Title from Tori Amos' "Hey Jupiter."
Well, he's gone.
He left May 8 around 5:30 am. We got up at 3 am. Got the bigger kids up at 3:30. Had them sleep in their clothes because the last thing I wanted was to fight the two of them on what they were going to wear. That's obnoxious enough any day, but at G-dforsaken hours of the morning on the day he was leaving us, it wasn't something I wanted to even think about much less be caught in the middle of.
I slept. Part of me didn't want to. I wanted to stay awake so as not to miss anything. If he stayed up with me, great. If not, I still wanted the chance to sit there and watch him as he slept. As it was, I fell asleep much later than him because I spent so much time just lying there, my hand on the baby as he slept between us, watching my husband in bed with us.
I vividly remember how his absence in bed haunted me last time. I remember the discussions that went on in my head before I opened my eyes each morning. While working my way out of sleep, I would remind myself of his absence. Still, that little masochist in my mind who would whisper, "Maybe it's all a dream. Maybe I'll open my eyes and find him right there beside me." When my eyes finally did open, an empty space and heartbreak was all I found.
So for the last time, I slept that night, him on the left, me on the right and the baby between us. It was so normal--such an everyday thing. To see us all sleeping there, you'd have no idea what lurked just a few hours away.
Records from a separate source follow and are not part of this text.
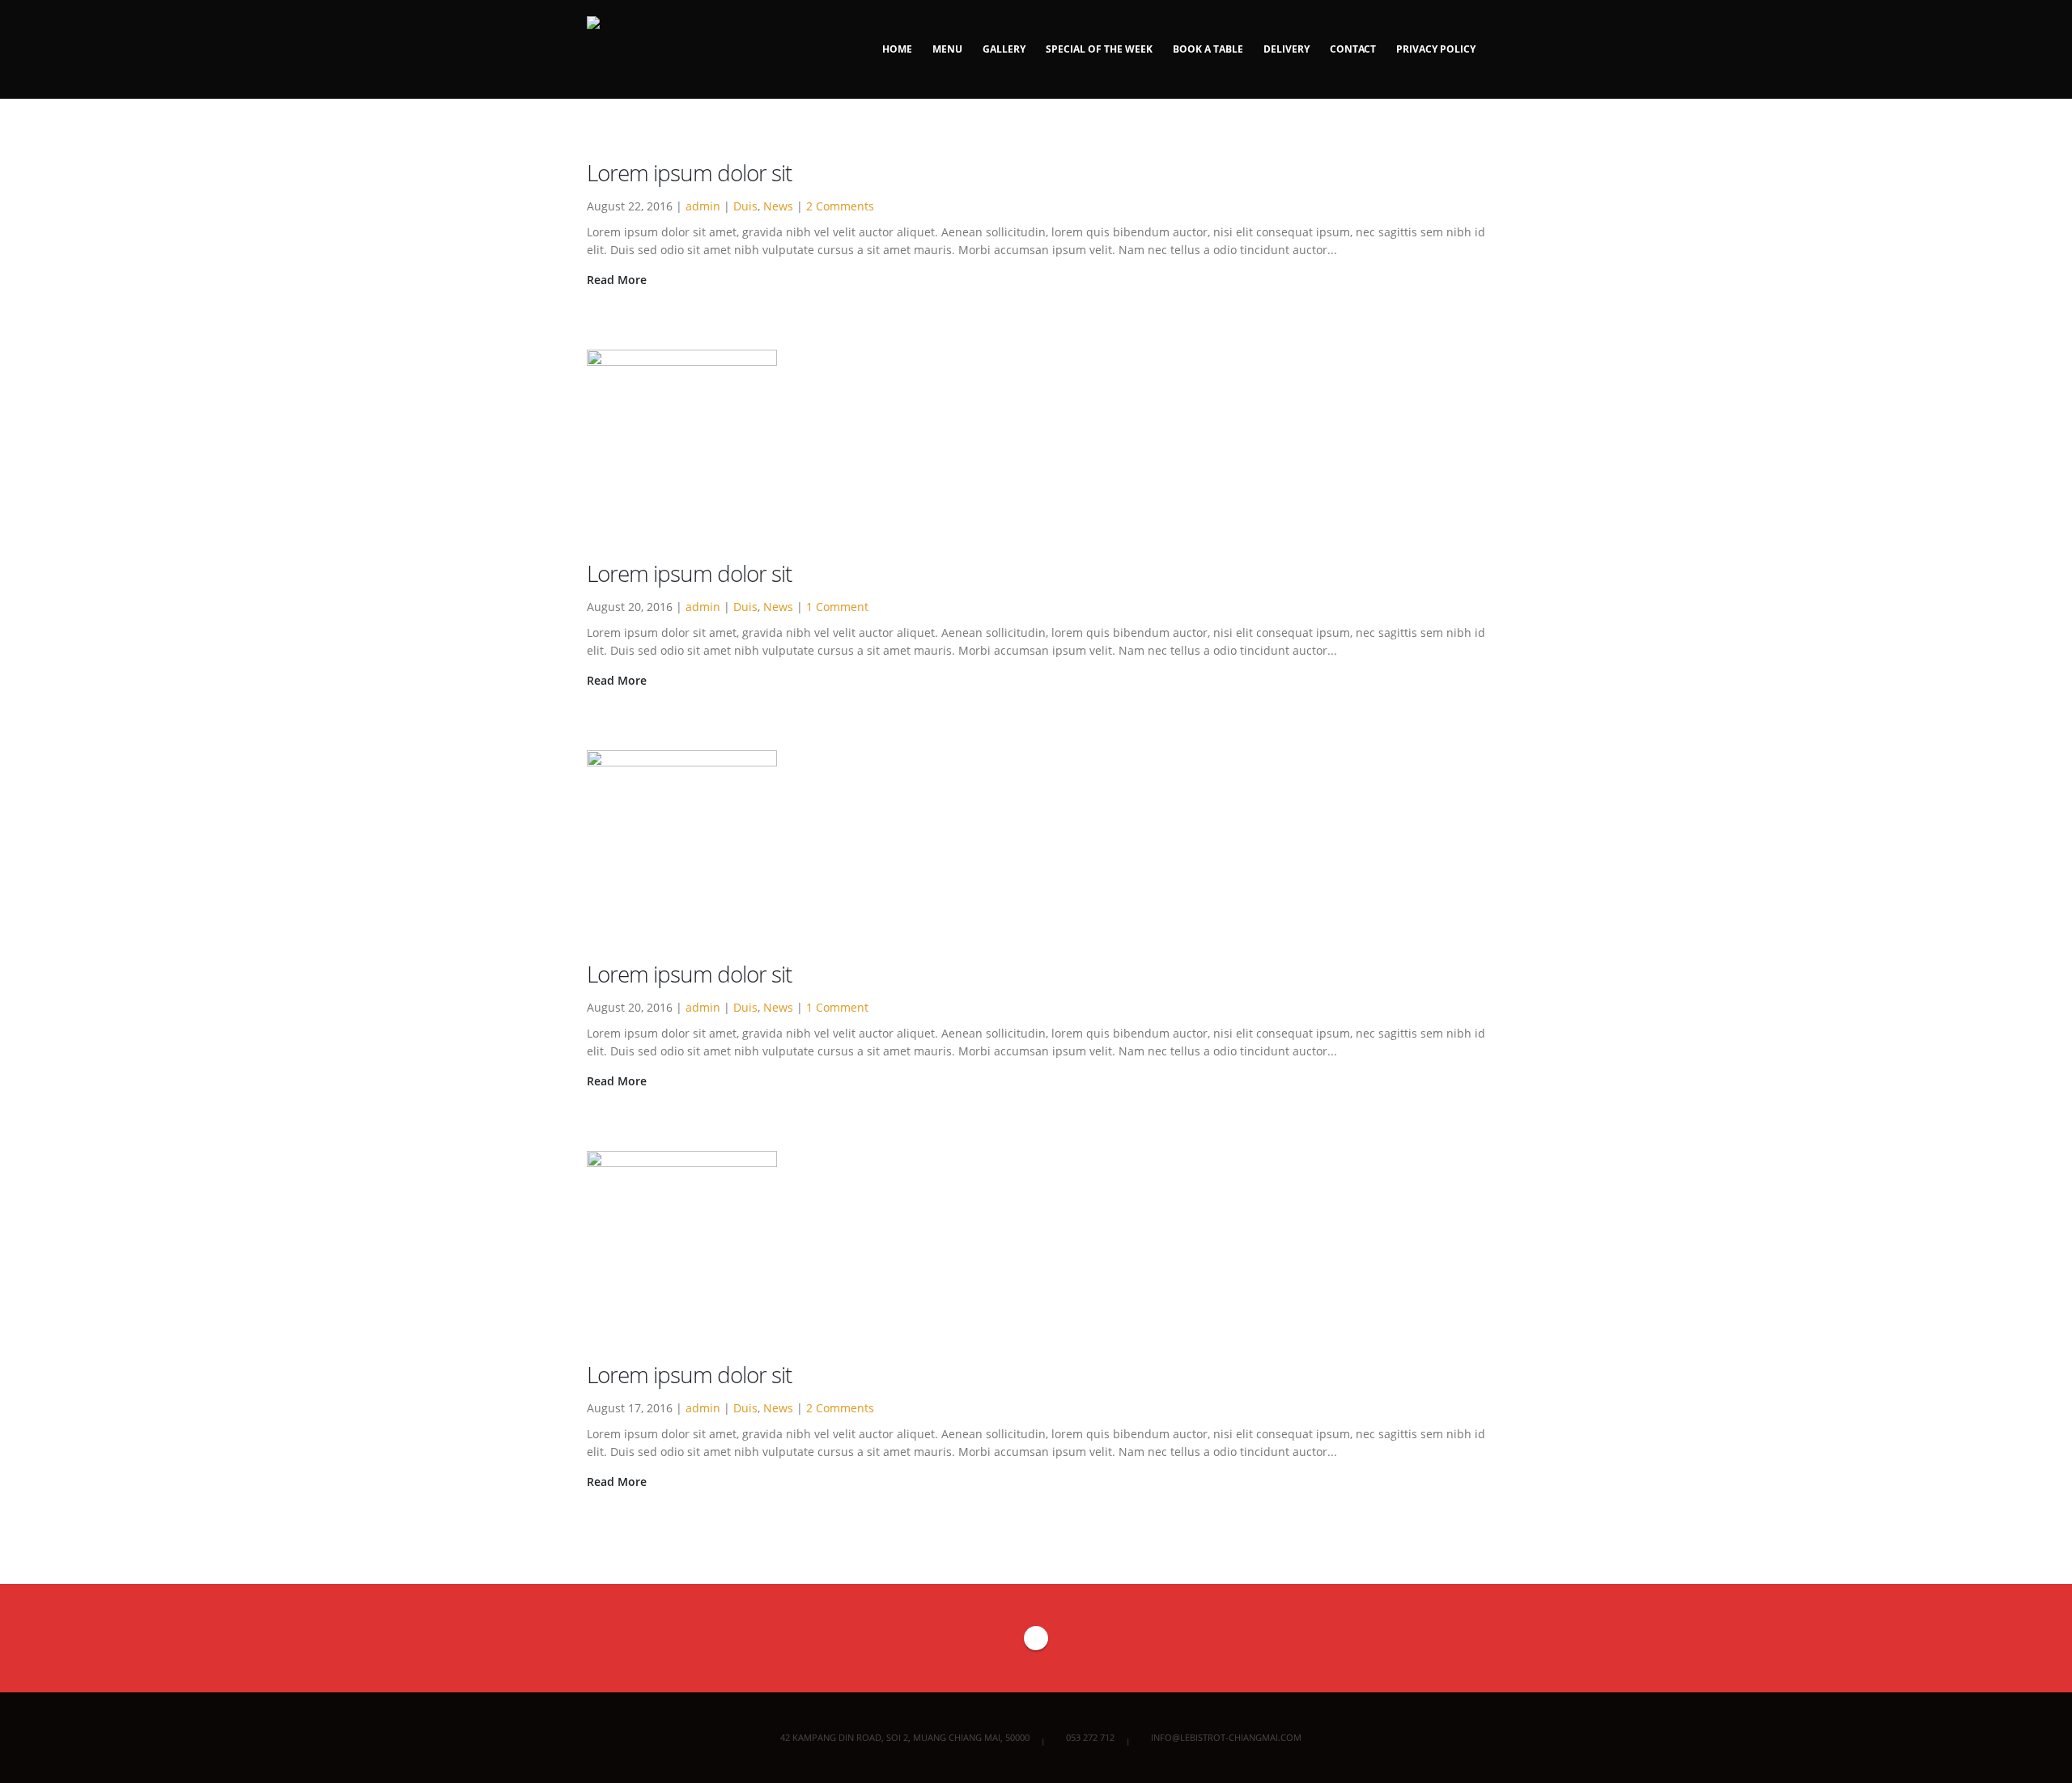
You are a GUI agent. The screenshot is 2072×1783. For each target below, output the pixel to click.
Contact (1353, 49)
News (778, 206)
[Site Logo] (634, 49)
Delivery (1286, 49)
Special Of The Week (1099, 49)
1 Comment (837, 606)
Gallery (1004, 49)
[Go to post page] (696, 443)
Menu (947, 49)
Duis (745, 206)
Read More (618, 279)
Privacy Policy (1435, 49)
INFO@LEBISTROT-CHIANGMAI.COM (1226, 1737)
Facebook (1036, 1638)
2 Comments (840, 206)
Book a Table (1208, 49)
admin (703, 206)
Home (897, 49)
I tried to soak in all the mundane little things before he left. I kissed him goodbye when he ran to the store knowing that it was the last time in a long while that he would come home to me. I lay in his arms in bed after we said our own goodbyes; before we brought the baby in with us. I breathed my husband in knowing his scent will not last in his absence. It will only be a matter of days before I lay my head on his pillow searching desperately for that scent, and find it long gone. While he slept, I reached over--my elbow resting gently on the baby and my hand holding my husband's. I stayed there for a while thinking to myself, "When I move, this moment will be lost forever." Eventually, I did and it was.